FIG. 2 is a cross-sectional view taken along line II′ of FIG. 1 .
3 to 10 are cross-sectional views illustrating a method of forming a dielectric fabric having a conductive pattern according to an embodiment of the present invention.
FIG. 11 is a plan view of a dielectric fabric having the conductive pattern of FIG. 10;
12 and 13 are cross-sectional views illustrating a method of manufacturing an electromagnetic wave absorber according to an embodiment of the present invention.
14 is a plan view illustrating an electromagnetic wave absorber according to an embodiment of the present invention.
15 is a cross-sectional view of an electromagnetic wave absorber according to an embodiment of the present invention.
16 is a perspective view illustrating an electromagnetic wave absorber according to an embodiment of the present invention.
17 and 18 are cross-sectional views illustrating a method of manufacturing an electromagnetic wave absorber according to an embodiment of the present invention.
19 is a graph showing electromagnetic wave absorption performance of the electromagnetic wave absorber of Example 1.
20 is a graph showing interlaminar shear strength (ILSS) of the electromagnetic wave absorber of Example 1 and Comparative Examples.

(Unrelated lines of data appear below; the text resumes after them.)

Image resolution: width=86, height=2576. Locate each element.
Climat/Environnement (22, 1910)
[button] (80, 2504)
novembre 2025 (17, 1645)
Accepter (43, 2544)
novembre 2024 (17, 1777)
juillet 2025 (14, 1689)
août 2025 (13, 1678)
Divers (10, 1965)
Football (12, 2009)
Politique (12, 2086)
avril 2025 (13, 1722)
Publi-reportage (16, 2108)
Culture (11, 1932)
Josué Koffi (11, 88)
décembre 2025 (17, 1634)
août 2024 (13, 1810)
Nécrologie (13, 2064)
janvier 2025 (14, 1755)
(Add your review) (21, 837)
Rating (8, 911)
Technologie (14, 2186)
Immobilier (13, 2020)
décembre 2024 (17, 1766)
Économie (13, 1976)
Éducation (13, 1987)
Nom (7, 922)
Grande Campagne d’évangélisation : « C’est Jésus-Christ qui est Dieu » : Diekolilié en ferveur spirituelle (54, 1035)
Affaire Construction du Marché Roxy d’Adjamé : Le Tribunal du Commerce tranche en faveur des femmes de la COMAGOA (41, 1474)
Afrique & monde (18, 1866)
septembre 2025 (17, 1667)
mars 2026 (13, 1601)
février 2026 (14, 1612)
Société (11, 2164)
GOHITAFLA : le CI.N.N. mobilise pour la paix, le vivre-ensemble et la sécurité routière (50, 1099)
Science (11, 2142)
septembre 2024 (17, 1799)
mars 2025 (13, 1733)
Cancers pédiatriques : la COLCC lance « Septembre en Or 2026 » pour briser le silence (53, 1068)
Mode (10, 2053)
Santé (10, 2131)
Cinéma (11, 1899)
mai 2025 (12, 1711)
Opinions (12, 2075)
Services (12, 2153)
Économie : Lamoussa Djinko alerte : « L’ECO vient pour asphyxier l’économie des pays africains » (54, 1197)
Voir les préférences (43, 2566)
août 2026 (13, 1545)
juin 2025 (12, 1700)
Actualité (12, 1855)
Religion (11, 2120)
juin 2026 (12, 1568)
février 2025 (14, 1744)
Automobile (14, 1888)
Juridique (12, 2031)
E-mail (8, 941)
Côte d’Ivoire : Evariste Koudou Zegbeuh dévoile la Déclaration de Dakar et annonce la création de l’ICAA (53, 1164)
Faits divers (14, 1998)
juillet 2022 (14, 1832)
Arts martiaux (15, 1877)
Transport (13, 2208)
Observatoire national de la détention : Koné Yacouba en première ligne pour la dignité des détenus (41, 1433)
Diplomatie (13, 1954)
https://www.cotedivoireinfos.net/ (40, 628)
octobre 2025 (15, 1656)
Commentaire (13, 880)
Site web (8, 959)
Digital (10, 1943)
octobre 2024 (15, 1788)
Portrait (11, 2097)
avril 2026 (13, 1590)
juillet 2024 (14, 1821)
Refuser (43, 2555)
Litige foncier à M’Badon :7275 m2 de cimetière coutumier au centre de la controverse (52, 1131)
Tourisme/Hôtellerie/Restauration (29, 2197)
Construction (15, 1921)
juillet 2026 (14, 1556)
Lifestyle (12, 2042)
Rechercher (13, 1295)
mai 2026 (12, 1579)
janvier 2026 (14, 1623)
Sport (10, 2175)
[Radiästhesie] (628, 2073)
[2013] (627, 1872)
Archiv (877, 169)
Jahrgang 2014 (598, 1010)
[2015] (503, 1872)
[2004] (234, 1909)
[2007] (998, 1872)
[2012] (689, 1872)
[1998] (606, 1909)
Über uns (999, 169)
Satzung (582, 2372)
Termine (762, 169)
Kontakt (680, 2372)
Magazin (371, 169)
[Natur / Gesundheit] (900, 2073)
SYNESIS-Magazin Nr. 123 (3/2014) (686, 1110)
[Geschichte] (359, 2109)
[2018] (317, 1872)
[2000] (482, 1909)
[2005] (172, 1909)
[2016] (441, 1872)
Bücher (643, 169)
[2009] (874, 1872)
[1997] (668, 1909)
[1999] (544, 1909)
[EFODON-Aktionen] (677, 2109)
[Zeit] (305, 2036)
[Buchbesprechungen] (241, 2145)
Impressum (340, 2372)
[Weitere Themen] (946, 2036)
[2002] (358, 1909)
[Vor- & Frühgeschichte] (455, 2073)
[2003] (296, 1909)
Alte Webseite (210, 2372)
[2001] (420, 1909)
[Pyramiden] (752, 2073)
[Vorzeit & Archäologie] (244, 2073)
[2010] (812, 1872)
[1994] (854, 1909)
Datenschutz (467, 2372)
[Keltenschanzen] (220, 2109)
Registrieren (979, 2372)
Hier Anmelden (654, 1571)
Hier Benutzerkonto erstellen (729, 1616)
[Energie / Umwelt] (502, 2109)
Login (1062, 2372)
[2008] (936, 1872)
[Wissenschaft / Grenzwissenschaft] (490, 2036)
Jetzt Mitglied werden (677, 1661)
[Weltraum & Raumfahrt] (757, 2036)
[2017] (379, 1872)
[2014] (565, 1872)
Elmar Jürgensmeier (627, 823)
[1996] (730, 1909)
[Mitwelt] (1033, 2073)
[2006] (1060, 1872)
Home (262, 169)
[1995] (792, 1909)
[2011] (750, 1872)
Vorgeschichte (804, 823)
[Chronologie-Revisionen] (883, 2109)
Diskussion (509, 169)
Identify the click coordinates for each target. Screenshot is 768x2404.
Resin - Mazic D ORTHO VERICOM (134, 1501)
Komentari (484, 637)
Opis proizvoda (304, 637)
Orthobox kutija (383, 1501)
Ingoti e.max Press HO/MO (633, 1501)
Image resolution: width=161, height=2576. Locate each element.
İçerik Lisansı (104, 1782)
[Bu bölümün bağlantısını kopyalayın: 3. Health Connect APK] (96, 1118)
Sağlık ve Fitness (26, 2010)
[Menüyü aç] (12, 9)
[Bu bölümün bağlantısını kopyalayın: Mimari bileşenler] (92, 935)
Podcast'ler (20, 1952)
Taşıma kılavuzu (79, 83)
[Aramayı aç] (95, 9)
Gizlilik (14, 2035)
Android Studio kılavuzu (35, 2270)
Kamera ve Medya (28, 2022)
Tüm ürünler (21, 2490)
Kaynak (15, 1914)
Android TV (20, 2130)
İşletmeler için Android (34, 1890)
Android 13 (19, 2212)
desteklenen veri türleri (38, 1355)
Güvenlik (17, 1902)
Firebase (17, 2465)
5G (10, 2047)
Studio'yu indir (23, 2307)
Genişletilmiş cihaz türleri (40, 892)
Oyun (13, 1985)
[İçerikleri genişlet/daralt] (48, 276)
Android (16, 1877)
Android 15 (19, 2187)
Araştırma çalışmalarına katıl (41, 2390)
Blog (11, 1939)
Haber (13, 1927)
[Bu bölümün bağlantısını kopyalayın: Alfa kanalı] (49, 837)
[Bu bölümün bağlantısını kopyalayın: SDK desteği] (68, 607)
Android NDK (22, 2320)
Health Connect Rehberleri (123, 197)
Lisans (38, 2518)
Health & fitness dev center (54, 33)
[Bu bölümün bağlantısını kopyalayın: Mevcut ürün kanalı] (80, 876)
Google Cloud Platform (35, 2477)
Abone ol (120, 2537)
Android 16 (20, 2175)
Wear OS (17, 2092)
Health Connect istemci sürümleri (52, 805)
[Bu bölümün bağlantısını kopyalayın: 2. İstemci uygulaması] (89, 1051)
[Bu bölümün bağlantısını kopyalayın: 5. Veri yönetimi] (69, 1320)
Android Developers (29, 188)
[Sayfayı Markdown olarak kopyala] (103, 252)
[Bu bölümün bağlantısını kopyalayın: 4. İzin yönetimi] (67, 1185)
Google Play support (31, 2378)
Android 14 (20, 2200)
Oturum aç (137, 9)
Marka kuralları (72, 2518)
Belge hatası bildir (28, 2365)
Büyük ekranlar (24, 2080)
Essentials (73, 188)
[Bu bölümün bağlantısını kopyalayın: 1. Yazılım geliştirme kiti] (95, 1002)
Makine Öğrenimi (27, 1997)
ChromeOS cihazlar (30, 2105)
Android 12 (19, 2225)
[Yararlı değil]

Hereinafter, embodiments of the present invention will be described in detail with reference to the accompanying drawings. Since the present invention can have various changes and various forms, specific embodiments are exemplified and described in detail in the text. However, this is not intended to limit the present invention to a specific form disclosed, and should be understood to include all modifications, equivalents, and substitutes included in the spirit and scope of the present invention. In the accompanying drawings, the dimensions of the structures are shown enlarged than actual for clarity of the present invention.

Terms used in this application are only used to describe specific embodiments, and are not intended to limit the present invention. Singular expressions include plural expressions unless the context clearly dictates otherwise. In this application, the terms "include" or "have" are intended to designate that there is a feature, number, step, operation, component, or combination thereof described in the specification, but one or more other features or numbers However, it should be understood that it does not preclude the presence or addition of steps, operations, components, or combinations thereof.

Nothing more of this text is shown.